_DATA FOR REVIEW_
:::

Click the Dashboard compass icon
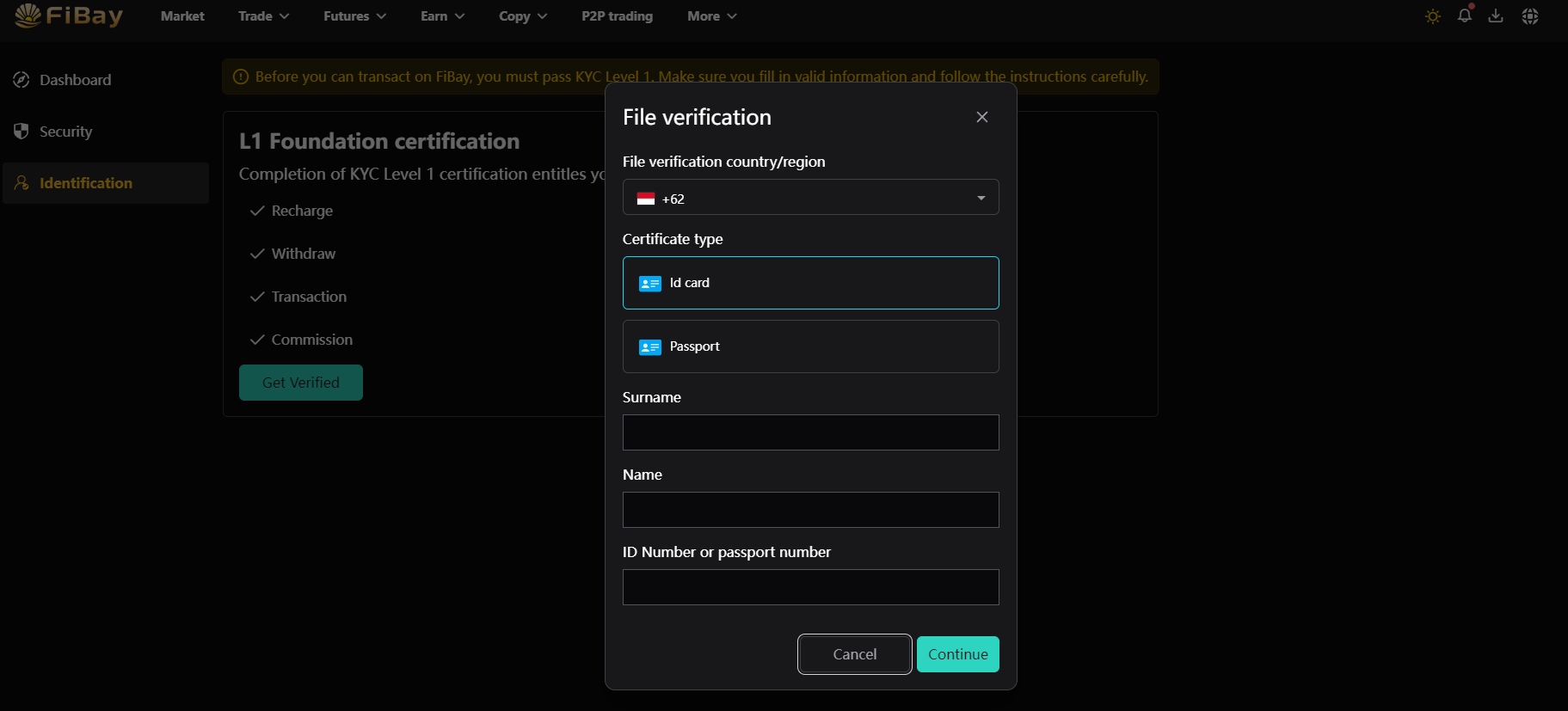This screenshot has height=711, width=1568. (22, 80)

:::

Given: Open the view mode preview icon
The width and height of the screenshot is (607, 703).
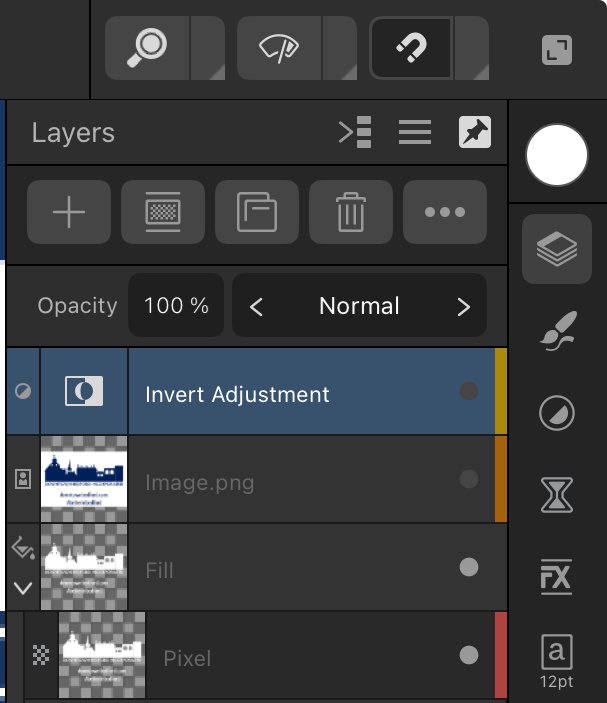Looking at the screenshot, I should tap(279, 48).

:::

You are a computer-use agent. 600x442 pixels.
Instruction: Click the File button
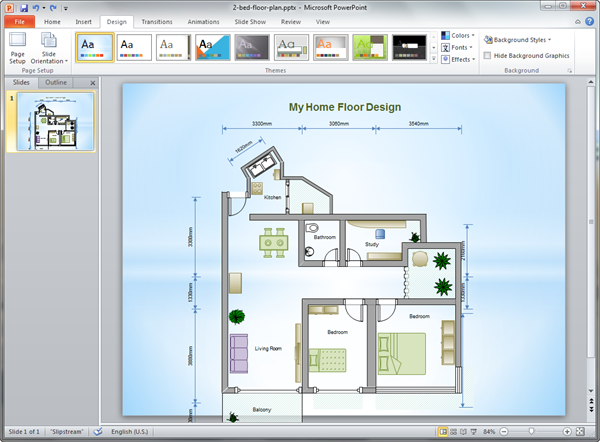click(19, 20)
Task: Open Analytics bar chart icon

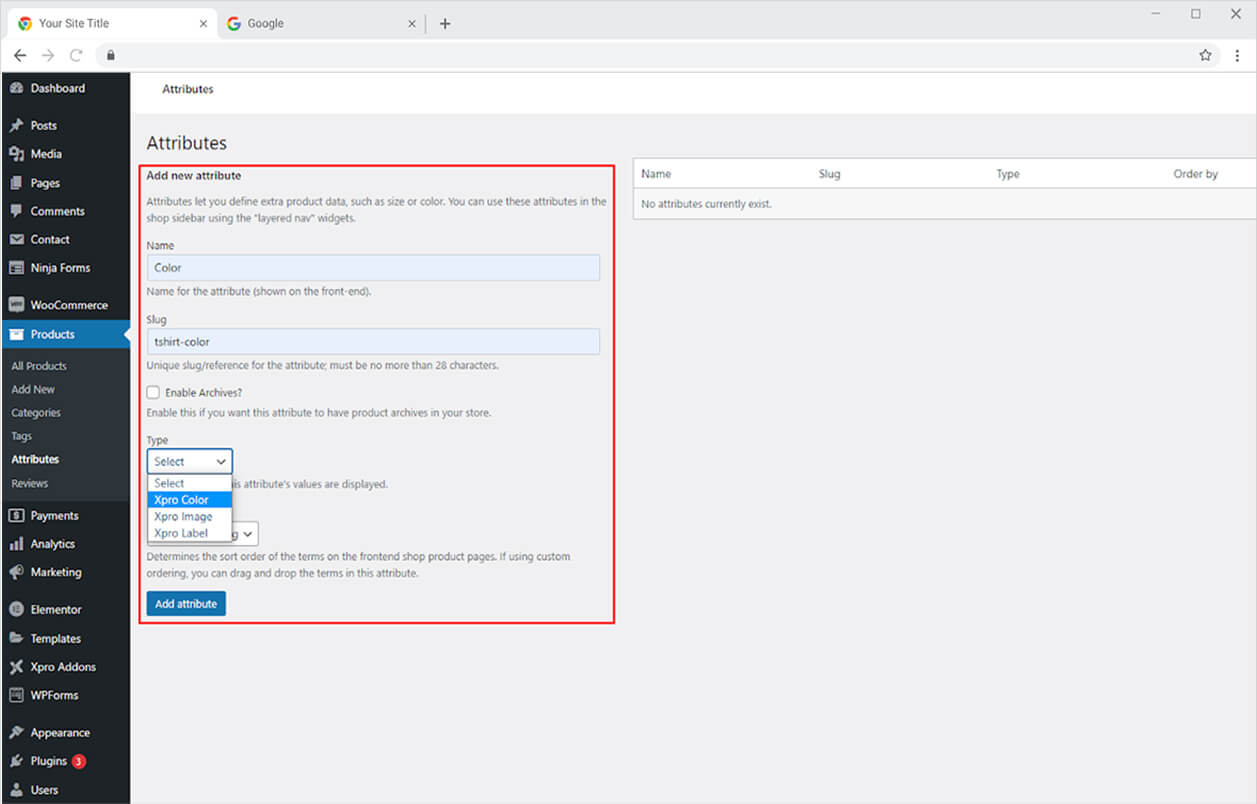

:::

With the pictures removed from your copy, retype the lines above from the one that contains "You are a computer-use agent. 600x442 pixels." through the one that contains "Task: Open Analytics bar chart icon", exactly.

You are a computer-use agent. 600x442 pixels.
Instruction: Click the File button
click(19, 20)
Task: Open Analytics bar chart icon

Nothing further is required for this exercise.